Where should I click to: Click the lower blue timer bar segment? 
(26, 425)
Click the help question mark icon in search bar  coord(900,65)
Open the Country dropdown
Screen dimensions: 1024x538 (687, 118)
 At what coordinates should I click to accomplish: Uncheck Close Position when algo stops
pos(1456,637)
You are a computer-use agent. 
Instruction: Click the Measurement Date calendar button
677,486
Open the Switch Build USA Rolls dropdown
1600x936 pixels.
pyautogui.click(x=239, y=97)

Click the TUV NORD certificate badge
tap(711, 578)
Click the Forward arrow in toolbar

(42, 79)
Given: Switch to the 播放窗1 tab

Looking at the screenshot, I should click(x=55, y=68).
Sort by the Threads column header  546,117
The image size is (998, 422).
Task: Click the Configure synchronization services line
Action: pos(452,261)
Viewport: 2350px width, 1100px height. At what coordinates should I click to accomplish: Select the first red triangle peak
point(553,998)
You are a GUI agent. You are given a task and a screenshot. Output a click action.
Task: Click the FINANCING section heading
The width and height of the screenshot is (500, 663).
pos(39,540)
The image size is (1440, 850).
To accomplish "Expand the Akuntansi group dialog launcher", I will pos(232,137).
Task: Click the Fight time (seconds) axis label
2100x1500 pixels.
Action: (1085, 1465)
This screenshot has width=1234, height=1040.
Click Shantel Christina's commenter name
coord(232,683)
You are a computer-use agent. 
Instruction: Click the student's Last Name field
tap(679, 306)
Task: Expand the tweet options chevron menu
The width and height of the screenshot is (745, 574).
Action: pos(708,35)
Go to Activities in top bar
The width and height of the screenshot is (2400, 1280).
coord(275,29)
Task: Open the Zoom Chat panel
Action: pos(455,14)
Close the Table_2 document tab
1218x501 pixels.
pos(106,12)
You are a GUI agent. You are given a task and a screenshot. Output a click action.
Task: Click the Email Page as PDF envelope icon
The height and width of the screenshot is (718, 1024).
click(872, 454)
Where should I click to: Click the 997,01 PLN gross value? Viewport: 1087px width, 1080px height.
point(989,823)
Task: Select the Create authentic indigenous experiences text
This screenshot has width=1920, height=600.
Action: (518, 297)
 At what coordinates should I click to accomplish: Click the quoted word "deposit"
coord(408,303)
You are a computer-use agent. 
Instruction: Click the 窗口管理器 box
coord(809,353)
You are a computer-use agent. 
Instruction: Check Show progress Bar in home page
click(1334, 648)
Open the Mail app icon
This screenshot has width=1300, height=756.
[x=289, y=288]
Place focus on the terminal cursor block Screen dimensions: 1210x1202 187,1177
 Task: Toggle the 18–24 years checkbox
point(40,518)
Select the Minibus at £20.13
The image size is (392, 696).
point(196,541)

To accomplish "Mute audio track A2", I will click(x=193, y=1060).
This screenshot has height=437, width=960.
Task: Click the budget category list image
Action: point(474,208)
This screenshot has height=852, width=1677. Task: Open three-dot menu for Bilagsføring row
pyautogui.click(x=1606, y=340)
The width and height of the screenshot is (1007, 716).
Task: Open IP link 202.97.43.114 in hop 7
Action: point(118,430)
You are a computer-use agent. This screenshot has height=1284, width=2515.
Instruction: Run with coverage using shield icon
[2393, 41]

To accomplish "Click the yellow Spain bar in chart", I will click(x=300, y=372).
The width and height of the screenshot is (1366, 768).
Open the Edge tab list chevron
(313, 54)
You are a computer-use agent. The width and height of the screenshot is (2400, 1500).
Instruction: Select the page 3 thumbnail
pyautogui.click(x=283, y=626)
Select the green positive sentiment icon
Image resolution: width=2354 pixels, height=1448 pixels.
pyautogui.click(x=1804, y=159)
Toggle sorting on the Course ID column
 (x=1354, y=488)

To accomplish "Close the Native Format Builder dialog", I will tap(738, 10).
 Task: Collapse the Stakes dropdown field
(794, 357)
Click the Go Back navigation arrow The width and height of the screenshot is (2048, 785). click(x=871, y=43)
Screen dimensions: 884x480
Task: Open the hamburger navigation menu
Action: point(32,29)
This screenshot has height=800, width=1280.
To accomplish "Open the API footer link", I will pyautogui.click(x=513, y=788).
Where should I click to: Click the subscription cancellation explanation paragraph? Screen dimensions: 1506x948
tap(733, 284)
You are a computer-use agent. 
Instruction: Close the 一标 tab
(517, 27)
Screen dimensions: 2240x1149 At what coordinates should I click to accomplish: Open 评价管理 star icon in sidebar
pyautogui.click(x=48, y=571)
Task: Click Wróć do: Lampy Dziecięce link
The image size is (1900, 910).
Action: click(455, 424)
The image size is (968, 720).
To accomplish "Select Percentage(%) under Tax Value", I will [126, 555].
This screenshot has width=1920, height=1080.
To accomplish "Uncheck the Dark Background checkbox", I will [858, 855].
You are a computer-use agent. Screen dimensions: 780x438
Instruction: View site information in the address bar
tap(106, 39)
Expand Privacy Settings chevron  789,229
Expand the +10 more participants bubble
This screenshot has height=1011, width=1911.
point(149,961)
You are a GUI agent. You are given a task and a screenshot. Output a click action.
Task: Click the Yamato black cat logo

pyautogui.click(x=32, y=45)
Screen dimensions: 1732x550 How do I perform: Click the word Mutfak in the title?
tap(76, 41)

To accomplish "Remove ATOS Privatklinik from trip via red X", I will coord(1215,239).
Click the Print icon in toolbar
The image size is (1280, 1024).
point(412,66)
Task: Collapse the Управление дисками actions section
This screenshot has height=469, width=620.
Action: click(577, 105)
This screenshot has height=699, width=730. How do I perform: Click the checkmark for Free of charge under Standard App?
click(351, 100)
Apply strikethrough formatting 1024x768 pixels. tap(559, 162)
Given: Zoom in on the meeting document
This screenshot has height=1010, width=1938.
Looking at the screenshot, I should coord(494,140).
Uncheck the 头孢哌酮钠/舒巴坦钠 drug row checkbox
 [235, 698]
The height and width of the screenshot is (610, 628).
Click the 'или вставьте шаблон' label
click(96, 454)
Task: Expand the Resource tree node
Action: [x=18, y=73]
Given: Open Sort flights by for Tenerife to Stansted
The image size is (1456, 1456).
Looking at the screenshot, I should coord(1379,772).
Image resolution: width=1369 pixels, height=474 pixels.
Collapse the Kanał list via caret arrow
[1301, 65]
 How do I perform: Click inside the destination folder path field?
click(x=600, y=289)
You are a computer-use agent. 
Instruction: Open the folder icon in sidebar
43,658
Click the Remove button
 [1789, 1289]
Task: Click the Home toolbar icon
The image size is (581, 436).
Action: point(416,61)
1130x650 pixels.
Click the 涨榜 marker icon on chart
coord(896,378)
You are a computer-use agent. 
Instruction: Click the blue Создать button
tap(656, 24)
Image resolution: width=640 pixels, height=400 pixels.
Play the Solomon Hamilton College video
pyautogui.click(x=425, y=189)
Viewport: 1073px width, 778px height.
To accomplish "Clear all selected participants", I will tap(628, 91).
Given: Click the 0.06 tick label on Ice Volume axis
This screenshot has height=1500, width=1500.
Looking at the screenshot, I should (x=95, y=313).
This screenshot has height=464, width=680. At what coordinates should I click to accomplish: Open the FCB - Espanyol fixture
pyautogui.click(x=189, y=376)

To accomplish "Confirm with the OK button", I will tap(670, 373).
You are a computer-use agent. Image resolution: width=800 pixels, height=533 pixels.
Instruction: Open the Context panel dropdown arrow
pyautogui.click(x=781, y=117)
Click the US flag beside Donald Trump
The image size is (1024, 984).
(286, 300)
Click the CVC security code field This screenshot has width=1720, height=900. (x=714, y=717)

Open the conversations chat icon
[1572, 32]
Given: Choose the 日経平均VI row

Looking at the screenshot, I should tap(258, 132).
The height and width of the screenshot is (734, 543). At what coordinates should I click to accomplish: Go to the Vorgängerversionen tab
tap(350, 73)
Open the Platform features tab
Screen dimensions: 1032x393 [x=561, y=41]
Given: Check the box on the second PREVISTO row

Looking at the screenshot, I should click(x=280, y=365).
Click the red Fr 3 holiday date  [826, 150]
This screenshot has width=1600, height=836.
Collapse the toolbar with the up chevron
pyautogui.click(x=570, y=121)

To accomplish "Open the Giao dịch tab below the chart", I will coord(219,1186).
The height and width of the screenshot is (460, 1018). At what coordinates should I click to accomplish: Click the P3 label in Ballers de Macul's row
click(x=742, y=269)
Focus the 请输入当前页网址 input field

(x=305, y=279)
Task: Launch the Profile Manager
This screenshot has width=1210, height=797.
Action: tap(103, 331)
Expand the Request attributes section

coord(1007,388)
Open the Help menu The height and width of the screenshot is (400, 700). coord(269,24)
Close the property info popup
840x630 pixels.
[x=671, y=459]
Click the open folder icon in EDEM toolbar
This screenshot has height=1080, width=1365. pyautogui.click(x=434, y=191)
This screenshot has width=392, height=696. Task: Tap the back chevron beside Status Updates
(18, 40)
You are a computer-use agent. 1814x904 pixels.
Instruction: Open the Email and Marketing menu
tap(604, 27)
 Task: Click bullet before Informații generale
★ ★ ★ ★ ★
Task to complete
Copy the data verbatim, everything from the line containing "Given: Click the" down to the line containing "This screenshot has height=1080, width=1365.", both of those lines included.

Completed task
Given: Click the 0.06 tick label on Ice Volume axis
This screenshot has height=1500, width=1500.
Looking at the screenshot, I should (x=95, y=313).
This screenshot has height=464, width=680. At what coordinates should I click to accomplish: Open the FCB - Espanyol fixture
pyautogui.click(x=189, y=376)

To accomplish "Confirm with the OK button", I will tap(670, 373).
You are a computer-use agent. Image resolution: width=800 pixels, height=533 pixels.
Instruction: Open the Context panel dropdown arrow
pyautogui.click(x=781, y=117)
Click the US flag beside Donald Trump
The image size is (1024, 984).
(286, 300)
Click the CVC security code field This screenshot has width=1720, height=900. (x=714, y=717)

Open the conversations chat icon
[1572, 32]
Given: Choose the 日経平均VI row

Looking at the screenshot, I should tap(258, 132).
The height and width of the screenshot is (734, 543). At what coordinates should I click to accomplish: Go to the Vorgängerversionen tab
tap(350, 73)
Open the Platform features tab
Screen dimensions: 1032x393 [x=561, y=41]
Given: Check the box on the second PREVISTO row

Looking at the screenshot, I should click(x=280, y=365).
Click the red Fr 3 holiday date  [826, 150]
This screenshot has width=1600, height=836.
Collapse the toolbar with the up chevron
pyautogui.click(x=570, y=121)

To accomplish "Open the Giao dịch tab below the chart", I will coord(219,1186).
The height and width of the screenshot is (460, 1018). At what coordinates should I click to accomplish: Click the P3 label in Ballers de Macul's row
click(x=742, y=269)
Focus the 请输入当前页网址 input field

(x=305, y=279)
Task: Launch the Profile Manager
This screenshot has width=1210, height=797.
Action: tap(103, 331)
Expand the Request attributes section

coord(1007,388)
Open the Help menu The height and width of the screenshot is (400, 700). coord(269,24)
Close the property info popup
840x630 pixels.
[x=671, y=459]
Click the open folder icon in EDEM toolbar
This screenshot has height=1080, width=1365. pyautogui.click(x=434, y=191)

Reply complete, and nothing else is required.